Wednesday, September 4, 2013

Commitment to Incompetence

Carson Palmer running the Raiders famous no-offense huddle.
I never had much interest in fantasy sports. I root for teams, and not for players unless they happen to play for teams I like. And the whole idea of obsessing over statistics means nothing to me. The objective of the game is to win. When you’re playing a real game, you don’t give a shit who scores what. Trust me, you don’t. So long as your team scores more than the other, it doesn’t matter whether or not you score 2 TD’s or go 3-for-4 or grab 15 rebounds. You don’t care. You care a lot more if you lose, of course – “maybe we would’ve won if I hadn’t gone 0-for-10 from the floor.”

This is particularly true in football and basketball, both of which require you to figure out on the fly what’s working and what isn’t. It’s all about making adjustments. Sometimes the adjustment is “give the ball to the other guy.” Go back and watch the NCAA championship game from last spring, and watch how Louisville wins the game by putting Russ Smith, their best player about 30 feet from the basket for the entire second half – thus spreading the floor out and creating more individual matchups they could win. Russ Smith had, by his lofty standards, a pretty bad game, and while players hate underperforming, winning championships is a pretty good tonic.
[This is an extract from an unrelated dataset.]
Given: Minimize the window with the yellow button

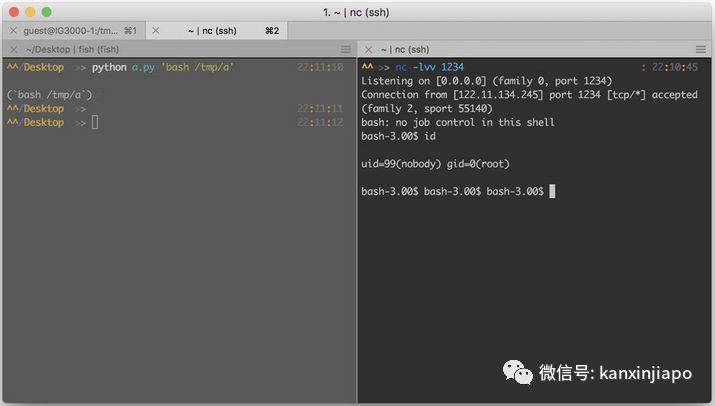Looking at the screenshot, I should (x=29, y=11).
My other reason for not playing fantasy sports is that I cannot bring myself to draft players from teams that I dislike. They are the enemy. I finished second the one time I played in a fantasy baseball league, which was a NL-only league, in part because I steadfastly refused to draft anyone who played for the Dodgers. I want the Dodgers to go 0-162 and get no-hit 159 times. The Dodgers had some pitching that year which I could’ve used on my fantasy team – my team wound up being mostly St. Louis Cardinals, if I remember correctly, but it didn’t pitch all that well – but I wouldn’t ever want a Dodger to succeed. I hate everything about the Dodgers. I remember having to hope for some Dodger wins over San Diego back in 2010, when the Padres and Giants were battling for a division title. It made me feel so unclean that I thought about going to confessional afterwards. So I don’t want no stinkin’ Dodgers or Yankees or Dallas Cowboys associated with me in any way, shape, or form.
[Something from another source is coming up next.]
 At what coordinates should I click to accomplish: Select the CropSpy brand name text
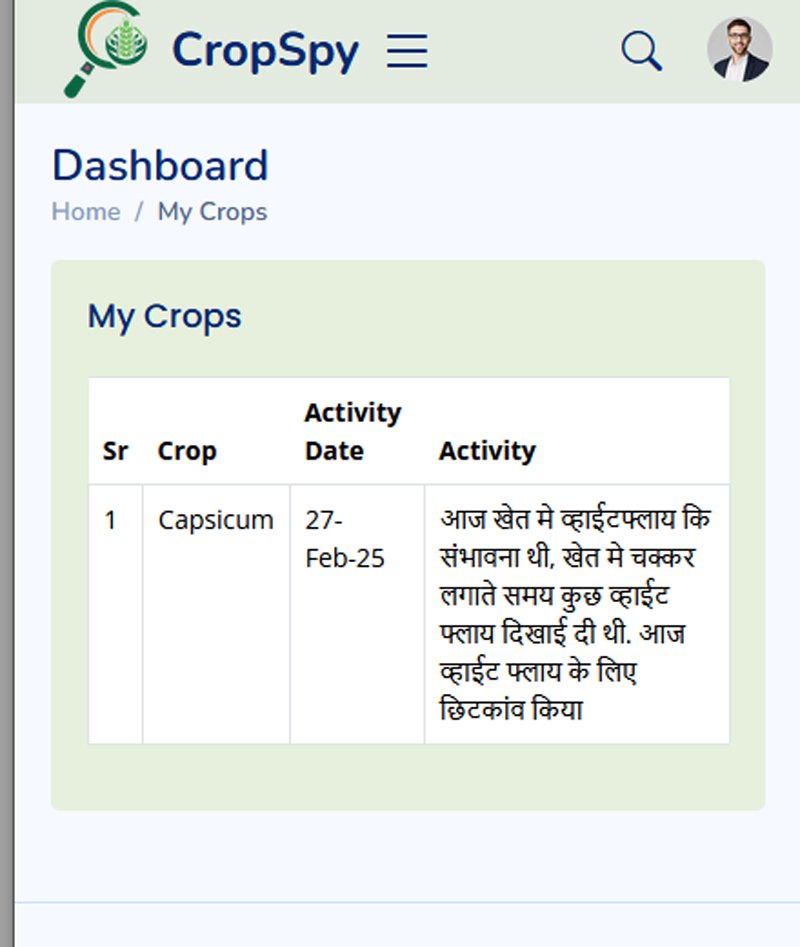[265, 51]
Others are certainly welcome to partake if it brings them an enjoyment of the game, of course. And I did always make it a point to participate in a different sort of office wagering shenanigans – dead pools. Journalists are particularly macabre sorts, of course, and every newsroom has a dead pool. We certainly didn’t want people to die, but we definitely didn’t want it happening while we were working the desk, because a famous politico or celebrity dying just meant MORE WORK. (And you call it a deadline because someone famous is likely to croak 10 minutes before it, just causing you more misery as you scramble to redo the next day’s edition.)

Most sports departments I was involved in, meanwhile, had their own version of the deadpool – figure out who would be the WORST team in the league before the season began. And since I love bad football, the NFL Dead Pool was my personal favourite of these.
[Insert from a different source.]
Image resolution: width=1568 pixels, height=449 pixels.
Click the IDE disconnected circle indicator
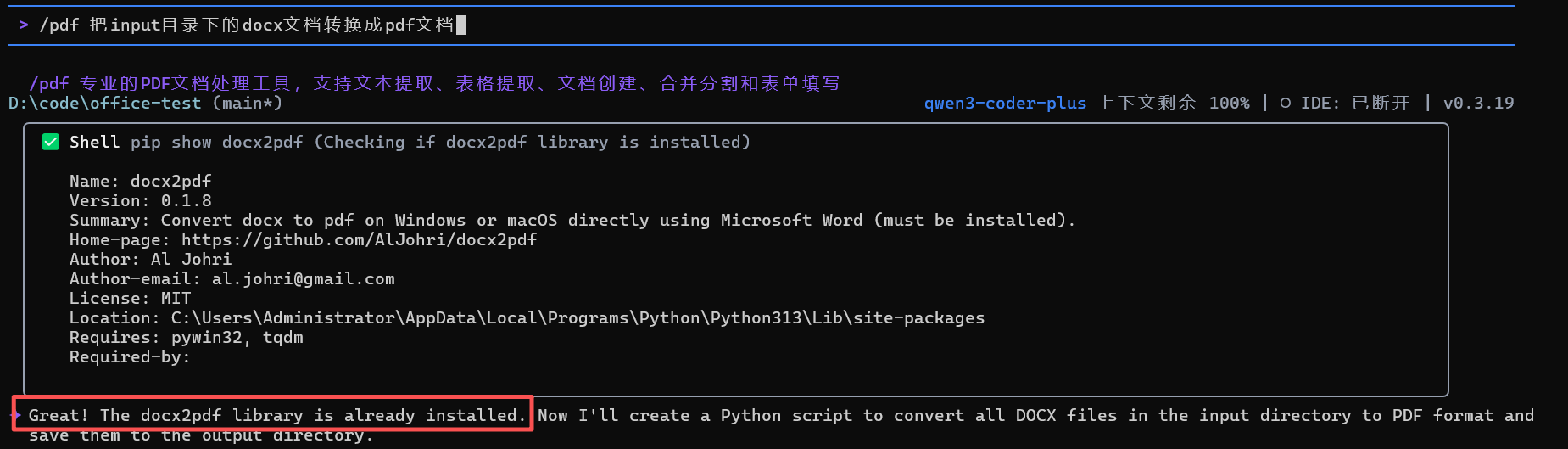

It’s actually somewhat tricky picking the worst team in the NFL, because for years the league has tried to emphasize parity. The NFL’s great weapon for doing this, for years, was the schedule matrix used to determine the following season’s opponents. Teams could bomb out one season, have a ludicrously easy schedule the next, and promptly be in playoff contention. (That doesn’t really happen so much anymore, as the 32-team matrix is much less fluid and more locked in from year to year.) And the great unknown in a football season, of course, is injuries. That often tips the scale from a not-very-good team becoming truly awful, as their depth is depleted, but that’s hard to predict.

And it’s also hard to gauge how low the bar will be. Some years 2-14 will win by two games in the standings. Last year there were a pair of 2-14 teams. Yeech. One of those, the Kansas City Chiefs, probably wasn’t that much on the radar of deadpoolers at the start of the season. There was some talent there, but not enough to be that competitive, but they shouldn’t have been that bad. The Chiefs seemed to take on an attitude of “let’s get the coach and everyone in the front office fired” as the year wore on, and they had about the most awful thing imaginable happen off the field that left the whole organization in a state of shock. They get a mulligan. I’ve seen 8-8 predictions for the Chefs, which I think might be a tad optimistic, but they’re not deadpool-worthy this year.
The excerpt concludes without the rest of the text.